Daily Archives: January 30, 2011
When it Comes To Transportation, North America is Getting Further Behind by the Day
Why? Because, if you ask a random North American what the fastest mode of travel is, he will say “plane” and when you ask him what the slowest mode of travel is, he will say “train”. And now that “safety regulations” require an average traveller to be at an airport at least 90 minutes before takeoff, if not two hours, when you add that to time on the tarmac and waiting for luggage at the other end, an average trip is at least two to three hours longer than flying time.
In comparison, you can get on the train, sit down, be moving in ten minutes, get off, and go. And if the train moved as fast as a plane, it would be faster. Much, much faster. And there’s no reason that it shouldn’t be. China has High Speed Rail (HSR) that travels at speeds up to 270 mph (the Maglev line in Shanghai, while the Harmony Express goes 250 mph). And now China is spending 745M US on domestic HSR expansion to build 19,000 miles of railway over the next five years.

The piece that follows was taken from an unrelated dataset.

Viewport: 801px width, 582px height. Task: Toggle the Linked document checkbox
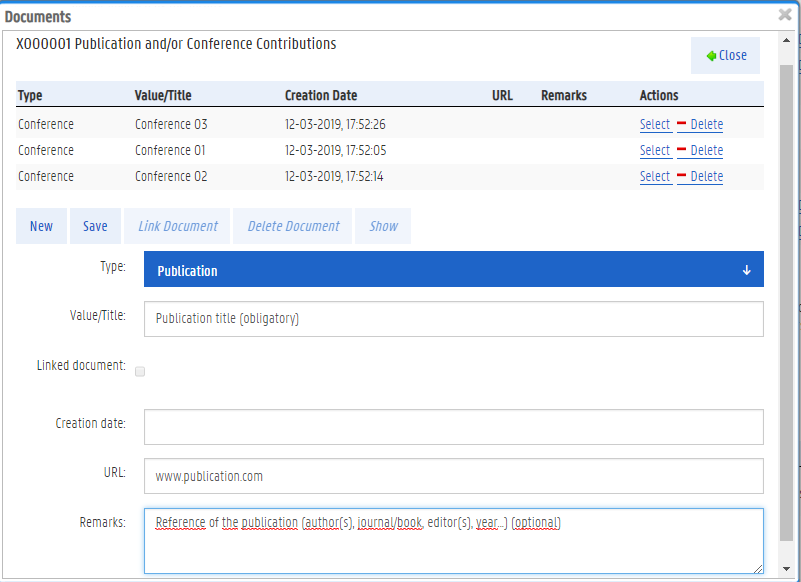[140, 371]
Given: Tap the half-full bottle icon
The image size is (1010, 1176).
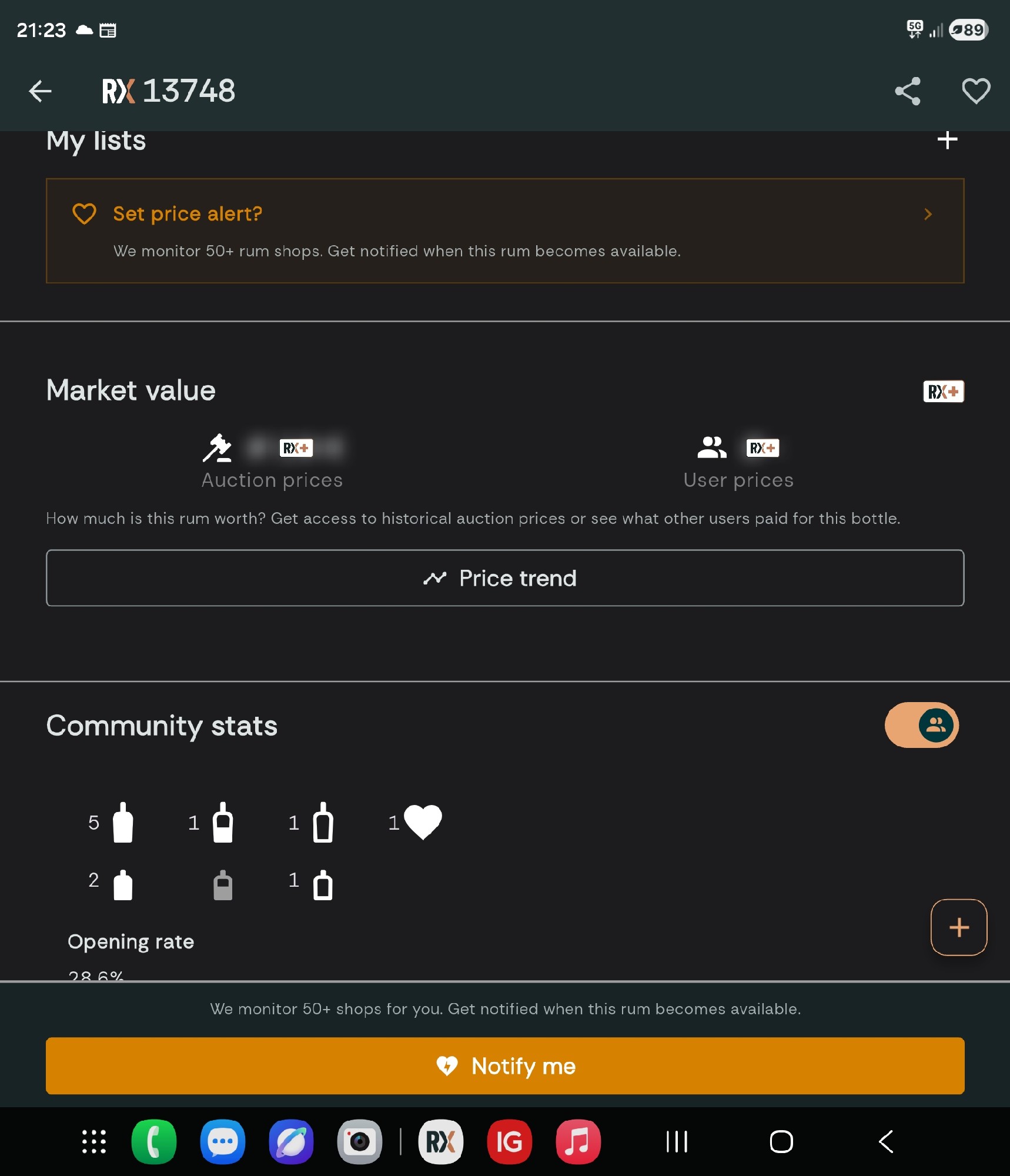Looking at the screenshot, I should pyautogui.click(x=223, y=823).
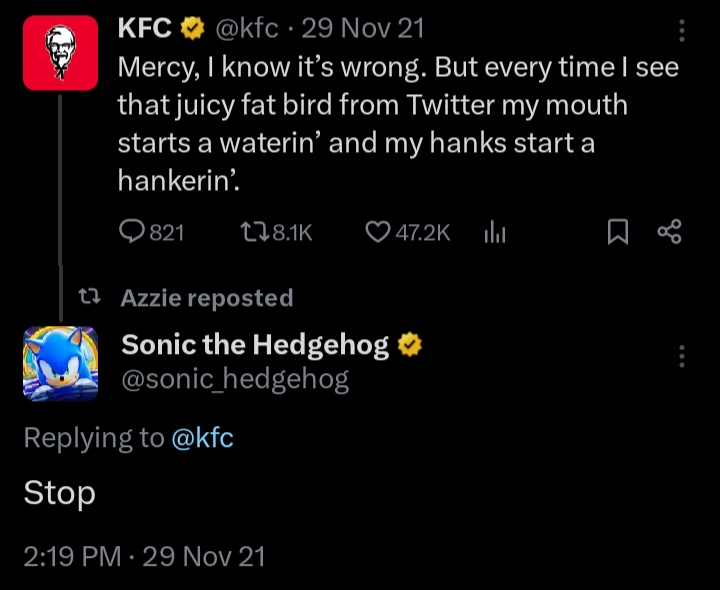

And China is not alone in High Speed Rail. Japan has been doing it for years and Taiwan is also a big supporter. And it is not just Asia. HSR is also big in Europe. Germany has at least 10 lines that go 250 km/h or higher and HSR is spreading across Europe.
And now there is talk about a HSR line between Beijing and London that would go through Paris, Berlin, Warsaw, Kiev, St Petersburg, Moscow, Yekaterinburg, Astana, Irkutsk, Ulan Bator, and Khabarovsk and get passengers to their destination in a mere 19 hours.
Just imagine what HSR could do in the US. At 250 mph, Bangor (Maine) to Los Angeles (California) would only take 11 hours. If these lines could do people or cargo, there would be no need for internal air travel, or for inter-regional truck transport. After all, flying time (which requires at least 1 connection) is 8 hours and adding in airport wait times, it’s much more than 11 hours.
But the US, like Canada (who probably can’t afford it since only a few cities have enough population to make it worth while), won’t even think about it. As a result, Europe and Asia are going to get an edge while North America falls further behind.